Choosing Hard Money Loans
Real estate investors in Joliet, Illinois know they have options when it comes to finding funding for their ventures. While every option has the potential of providing them with the cash they need, some financing solutions are better than others. Read on to explore the differences between hard money loans and comparable financing methods.
Hard Money Loan
The hard money loan is often the financing option of choice for real estate investors. Whether they need to purchase a property, fund a fix-and-flip, or something more unconventional, hard money lenders are able to provide them with financing quickly to help them meet their goals.
Like other loans, the hard money loan comes with interest, but hard loans’ rates are generally quite high. These rates are ultimately balanced out by the length of the loan, as the short terms ensure that the interest is only charged during that time.

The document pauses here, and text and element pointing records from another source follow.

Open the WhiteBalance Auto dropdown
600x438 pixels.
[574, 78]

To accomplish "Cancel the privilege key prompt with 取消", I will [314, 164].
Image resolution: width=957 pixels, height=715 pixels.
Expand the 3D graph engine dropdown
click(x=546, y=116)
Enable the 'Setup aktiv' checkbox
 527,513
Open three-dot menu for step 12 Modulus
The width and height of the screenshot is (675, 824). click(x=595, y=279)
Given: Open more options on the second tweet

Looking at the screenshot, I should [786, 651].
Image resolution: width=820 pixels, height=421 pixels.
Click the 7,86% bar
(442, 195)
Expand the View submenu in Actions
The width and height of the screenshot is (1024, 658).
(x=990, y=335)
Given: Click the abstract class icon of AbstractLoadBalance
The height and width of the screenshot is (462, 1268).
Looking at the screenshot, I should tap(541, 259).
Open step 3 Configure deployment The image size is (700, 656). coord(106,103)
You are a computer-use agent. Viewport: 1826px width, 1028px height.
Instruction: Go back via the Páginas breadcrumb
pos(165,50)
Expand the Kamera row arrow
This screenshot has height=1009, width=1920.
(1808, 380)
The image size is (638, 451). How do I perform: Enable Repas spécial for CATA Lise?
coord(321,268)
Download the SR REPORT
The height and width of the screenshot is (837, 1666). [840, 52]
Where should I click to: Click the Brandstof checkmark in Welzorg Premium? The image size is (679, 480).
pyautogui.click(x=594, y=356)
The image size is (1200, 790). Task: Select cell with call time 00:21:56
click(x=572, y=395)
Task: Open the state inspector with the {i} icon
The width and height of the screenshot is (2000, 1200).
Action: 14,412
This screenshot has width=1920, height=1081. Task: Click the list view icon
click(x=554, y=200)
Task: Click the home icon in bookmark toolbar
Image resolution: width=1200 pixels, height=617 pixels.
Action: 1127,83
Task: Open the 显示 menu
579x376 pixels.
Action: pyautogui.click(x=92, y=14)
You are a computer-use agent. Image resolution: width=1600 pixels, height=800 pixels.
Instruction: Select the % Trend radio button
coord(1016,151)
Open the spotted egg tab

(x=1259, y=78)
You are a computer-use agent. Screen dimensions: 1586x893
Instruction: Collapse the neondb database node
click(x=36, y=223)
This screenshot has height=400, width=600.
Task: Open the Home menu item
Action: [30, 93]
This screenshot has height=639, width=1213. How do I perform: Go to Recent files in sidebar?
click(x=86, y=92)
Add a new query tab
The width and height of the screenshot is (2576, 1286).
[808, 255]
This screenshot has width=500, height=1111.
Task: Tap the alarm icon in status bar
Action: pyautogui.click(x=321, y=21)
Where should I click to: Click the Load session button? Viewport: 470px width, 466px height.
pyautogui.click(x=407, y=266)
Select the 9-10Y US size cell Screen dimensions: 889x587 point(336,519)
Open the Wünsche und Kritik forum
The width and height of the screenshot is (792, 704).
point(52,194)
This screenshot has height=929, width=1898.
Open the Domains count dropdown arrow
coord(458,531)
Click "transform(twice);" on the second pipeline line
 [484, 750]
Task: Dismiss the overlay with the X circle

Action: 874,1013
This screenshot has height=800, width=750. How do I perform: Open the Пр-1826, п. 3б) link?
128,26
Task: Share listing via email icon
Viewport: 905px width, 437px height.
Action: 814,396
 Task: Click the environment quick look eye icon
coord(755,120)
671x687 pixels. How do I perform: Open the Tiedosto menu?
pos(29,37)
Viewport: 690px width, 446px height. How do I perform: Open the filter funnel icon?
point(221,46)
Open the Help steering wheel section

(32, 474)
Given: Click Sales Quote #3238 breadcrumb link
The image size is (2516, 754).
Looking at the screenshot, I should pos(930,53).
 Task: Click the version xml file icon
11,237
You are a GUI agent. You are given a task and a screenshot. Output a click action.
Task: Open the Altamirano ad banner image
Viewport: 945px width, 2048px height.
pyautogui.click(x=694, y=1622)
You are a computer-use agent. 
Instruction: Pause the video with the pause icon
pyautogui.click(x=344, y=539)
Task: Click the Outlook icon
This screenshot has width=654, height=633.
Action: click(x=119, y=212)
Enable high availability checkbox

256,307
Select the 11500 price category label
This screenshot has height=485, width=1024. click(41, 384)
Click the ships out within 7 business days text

Once investors are approved for a hard money loan, they will likely see the money in a few weeks or even within that same week that they applied. The easier application process, short terms, flexible requirements, and quick cash make hard loans ideal for the prudent real estate investor.
Home Equity Loan
Home equity loans are taken out against an individual’s home equity (the difference in what the home is worth and what the individual still owes on the home). To qualify for this loan, you will need to own property—either your home or another property that you are investing in. If there is enough equity in your home, this money can be used as a down payment for another property or to purchase the property outright.
HELOC or Home Equity Line of Credit
The HELOC is like the home equity loan, yet it differs in that the borrower will be able to access the money through their line of credit instead of receiving it all at once. You will only qualify for this if there is enough equity built up with your other real estate properties. This option is preferable for investors that need money for their down payment or need to fund the purchase of their second property.
Cash-out refinancing is similar to a typical mortgage refinance. Instead of refinancing the amount left on a mortgage, the cash-out refinance allows an investor to take another, larger loan out so the difference can be paid out in cash. Essentially, this option will “reset your mortgage clock” and you’ll be able to use the extra equity in the form of a loan.
Line of Credit
Business lines of credit can be used for making real estate purchases. Investors will be able to withdraw money accordingly when they have to fund a real estate purchase. Though this is often a preferable solution for many real estate investors, it isn’t a hassle-free process. Investors must prove that they have good credit, are financially responsible, and have a proven track record with their investments.
Bridge loans are quite similar to the hard money version. A bridge loan allows an investor to access cash if they are between property purchases. For example, if an investor is awaiting the sale of one property while trying to purchase another, a bank can provide a bridge loan to help them purchase the new property.
You have options as an investor when deciding which financing solution will be most appropriate. Keep this guide in mind as you continue to research your options with hard money loans.